++++ Отрывок текста
Я думаю, тебе известно, в какой степени Нобелевская премия зависит от случая. И следует из нее не так много. А уж если человек полагает, будто заслужил ее, это йодная катастрофа. Но я понимаю отношение к Нобелевской премии тех, кто пишет в "Литературную газету".

Что отличало Солженицына в шестидесятые — семидесятые годы? Ведь не язык же, не форма, а содержание его рассказов и романов. А вот когда он стал признанной знаменитостью, то понял, что ему необходима собственная литературная манера, и решил ее создать. Начал пользоваться словарем Даля. Хуже того, работая над "Красным Колесом", он кое-что позаимствовал у Дос Пассоса, хотя я не думаю, что он читал его романы, разве что в переводе.

Я по-английски пишу статьи и прозу и никогда — стихи. Разумеется, я мог бы сперва писать их по-русски, а потом переводить на английский. Но тогда трудно было бы уложиться в сроки. А я почти все свои эссе писал по заказу. Это или предисловия, или послесловия, или какие-то лекции. В 1976-м или в 1977 году, когда мне заказали статью, кажется, о Кавафисе, я решил из чисто утилитарных соображений написать ее по-английски. А потом вошел во вкус и захотел совершенствоваться в этом. К тому же я — индивидуалист и, быть может, не сумею найти себя только в одном языке. Тем более, что по-русски мой индивидуализм не имеет аудитории.

Давай поговорим о России, о твоем тройственном опыте — русского интеллигента, русского поэта и русского еврея.

Я не считаю себя русским интеллигентом. Это понятие родилось в девятнадцатом веке и умерло в начале двадцатого. После 1917 года нельзя всерьез говорить о русском интеллигенте. Как я представляю себе такого интеллигента? Бородка, пенсне, любовь к народу, да? Бесконечные разговоры о судьбах России на пригородной даче. Сколько себя помню, с той поры, как в моей голове началась относительно независимая интеллектуальная работа, ни я, ни мои коллеги никогда не считали себя интеллигентами. Хотя бы потому, что мы никогда не вели дискуссий о России, о ее судьбе, ее народе. Нас скорей занимали Беккет, Фолкнер…

Теперь, я знаю, существует целый класс, категория людей, которые занимаются этой проблематикой. Что будет с Россией? Какова ее судьба? Ее роль? И т. д. Но для меня все это кончилось на Чаадаеве и его дефиниции России как "пробела" в истории человечества. А если говорить серьезно, по-моему, не худо бы отказаться от подобных категорий мышления: Россия, Восток, Запад, поскольку когда мы говорим о странах, народах, историях и культурах, то невольно начинаем обобщать. И теряем из поля зрения по сути дела главное — человека. А кто имеет право с серьезным видом разглагольствовать о двухстах миллионах людей? Можно ли позволить себе высказывать мнение о двухстах миллионах?

Я помню советский фильм, в котором один большевик кого-то упрекает: ты типичный русский интеллигент! И столько в этом презрения…

Позволь, я прерву тебя и сразу скажу, с кем ты имеешь дело. Во мне сочетаются античность, литература абсурда и партизанщина. Пойми, никакой я не интеллигент.
++++++++
++++ Предоставленный материал
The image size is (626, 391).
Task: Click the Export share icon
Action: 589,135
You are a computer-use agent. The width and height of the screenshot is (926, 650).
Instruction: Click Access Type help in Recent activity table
++++++++
++++ Предоставленный материал
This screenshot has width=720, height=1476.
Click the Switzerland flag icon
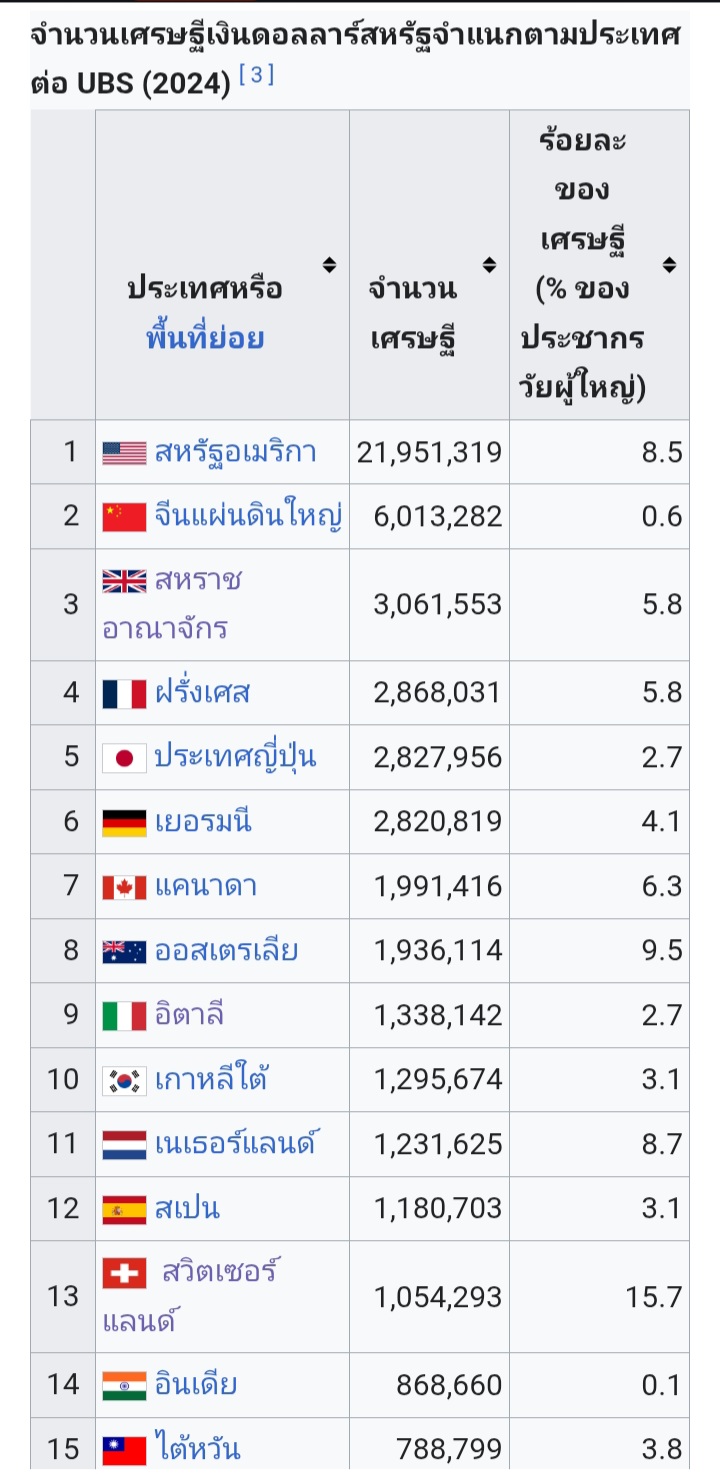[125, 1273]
++++++++
* Задания:
A - Объясните по отрывку, почему автор этих слов стал писать статьи по-английски, а не сначала по-русски с последующим переводом.
B - Верните из отрывка весь текст от слов «Я думаю, тебе» и до слов «что в переводе.» включительно.

* Ответы ниже:
A - Если бы он писал сначала по-русски, а потом переводил на английский, ему было бы трудно укладываться в сроки, а почти все свои эссе (предисловия, послесловия, лекции) он писал по заказу. Поэтому в 1976-м или 1977 году, получив заказ на статью, он из чисто утилитарных соображений написал ее по-английски, а затем вошел во вкус и захотел совершенствоваться в этом.

B -
Я думаю, тебе известно, в какой степени Нобелевская премия зависит от случая. И следует из нее не так много. А уж если человек полагает, будто заслужил ее, это йодная катастрофа. Но я понимаю отношение к Нобелевской премии тех, кто пишет в "Литературную газету".

Что отличало Солженицына в шестидесятые — семидесятые годы? Ведь не язык же, не форма, а содержание его рассказов и романов. А вот когда он стал признанной знаменитостью, то понял, что ему необходима собственная литературная манера, и решил ее создать. Начал пользоваться словарем Даля. Хуже того, работая над "Красным Колесом", он кое-что позаимствовал у Дос Пассоса, хотя я не думаю, что он читал его романы, разве что в переводе.